【ZOJ3932 The 16th Zhejiang University Programming ContestF】【水题】Handshakes 每人与之前认识的人握手 最大可能认识人数

Handshakes Time Limit: 2 Seconds        Memory Limit: 65536 KB

Last week, n students participated in the annual programming contest of Marjar University. Students are labeled from 1 to n. They came to the competition area one by one, one after another in the increasing order of their label. Each of them went in, and before sitting down at his desk, was greeted by his/her friends who were present in the room by shaking hands.

For each student, you are given the number of students who he/she shook hands with when he/she came in the area. For each student, you need to find the maximum number of friends he/she could possibly have. For the sake of simplicity, you just need to print the maximum value of the n numbers described in the previous line.

### [材料节选]
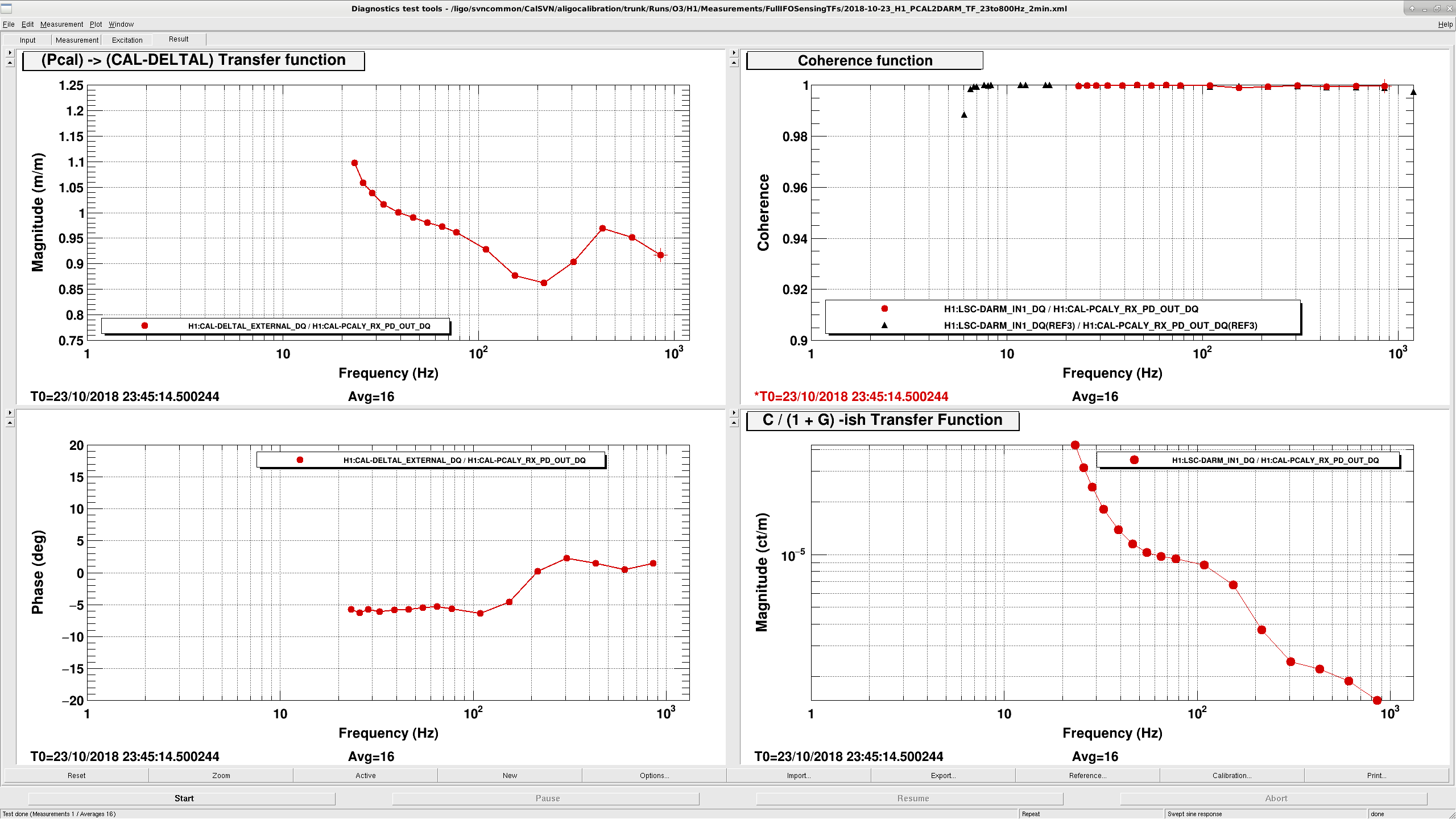Click the Start button
1456x819 pixels.
click(184, 799)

### [任务目标]
照原样抄下握手题目里的一段文字：从有“Handshakes Time Limit: 2”的那句开始，抄到“by shaking hands.”后停下。

### [参考答案]
Handshakes Time Limit: 2 Seconds        Memory Limit: 65536 KB

Last week, n students participated in the annual programming contest of Marjar University. Students are labeled from 1 to n. They came to the competition area one by one, one after another in the increasing order of their label. Each of them went in, and before sitting down at his desk, was greeted by his/her friends who were present in the room by shaking hands.